Estimating hydrogeological parameters at groundwater level observation wells without pumping well information

• Published in: Journal of hydrology (Amsterdam) Vol. 624; p. 129873
• Main Authors: Yu, Hwa-Lung, Lee, Shih-Yao, Tseng, Hua-Ting, Lin, Ying-Fan
• Format: Journal Article
• Language: English
• Published: Elsevier B.V 01.09.2023
• Subjects: Aquifer pumping test; Confined aquifer; Impulse response function; Parameter estimation; Transfer function modeling; Confined aquifer; Aquifer pumping test; Transfer function modeling; Parameter estimation; Impulse response function
• ISSN: 0022-1694; 1879-2707
• DOI: 10.1016/j.jhydrol.2023.129873

Aquifer pumping is a common method of meeting human water needs, but it can also disrupt the natural flow of groundwater and cause fluctuations in groundwater levels. These fluctuations, however, can provide useful insights into hydrogeological properties when measured in an observation well. Traditional modeling methods are not well suited for analyzing such data because they lack essential details about the pumping wells, such as their number, distance from the observation well, and pumping rates. To address this issue, new impulse response function for transfer function modeling is developed that accurately describes the confined flow in such situations. The proposed function is based on the Theis solution, which uniformly distributes the effects of multiple pumping wells within a circular area around the observation well.
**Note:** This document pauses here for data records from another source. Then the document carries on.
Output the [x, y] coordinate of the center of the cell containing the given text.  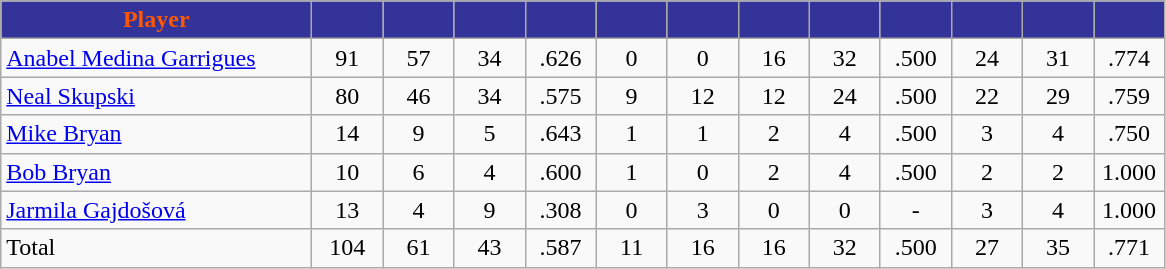
Jarmila Gajdošová [156, 210]
.626 [560, 58]
Neal Skupski [156, 96]
.643 [560, 134]
27 [986, 248]
6 [418, 172]
29 [1058, 96]
61 [418, 248]
80 [348, 96]
.587 [560, 248]
.774 [1130, 58]
Mike Bryan [156, 134]
.759 [1130, 96]
91 [348, 58]
46 [418, 96]
.308 [560, 210]
.600 [560, 172]
.771 [1130, 248]
35 [1058, 248]
Player [156, 20]
Total [156, 248]
22 [986, 96]
.575 [560, 96]
43 [490, 248]
14 [348, 134]
10 [348, 172]
5 [490, 134]
Anabel Medina Garrigues [156, 58]
31 [1058, 58]
57 [418, 58]
- [916, 210]
104 [348, 248]
Bob Bryan [156, 172]
.750 [1130, 134]
11 [632, 248]
13 [348, 210]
This allows our function to accurately estimate hydrogeological parameters and pumping rates without knowing the number and specific location of pumping wells. The effects of well distance, spatial arrangement, and aquifer anisotropy on the accuracy of our function are also analyzed using synthetic experiments and Morris sensitivity analysis. The results show that the proposed function is effective in estimating essential hydrogeological parameters, such as the aquifer storativity, using only drawdown time series data from a observation well. [Display omitted] The figure of the graphical abstract illustrates that the variation of the drawdown measured in an observation well responds to pumping with unknown distances and pumping rate. We present a new drawdown solution derived from an impulse response function based on the Theis solution, permitting the process of parameter estimation to work without knowing the pumping well information. •Pumping pattern from human activities can be extracted from observation data.•Analyzing extracted data to estimate hydraulic parameters, pumping rate.•Parameter estimation solution developed without well infomation requirement.•Proposed solution integrates into transfer function-noise model.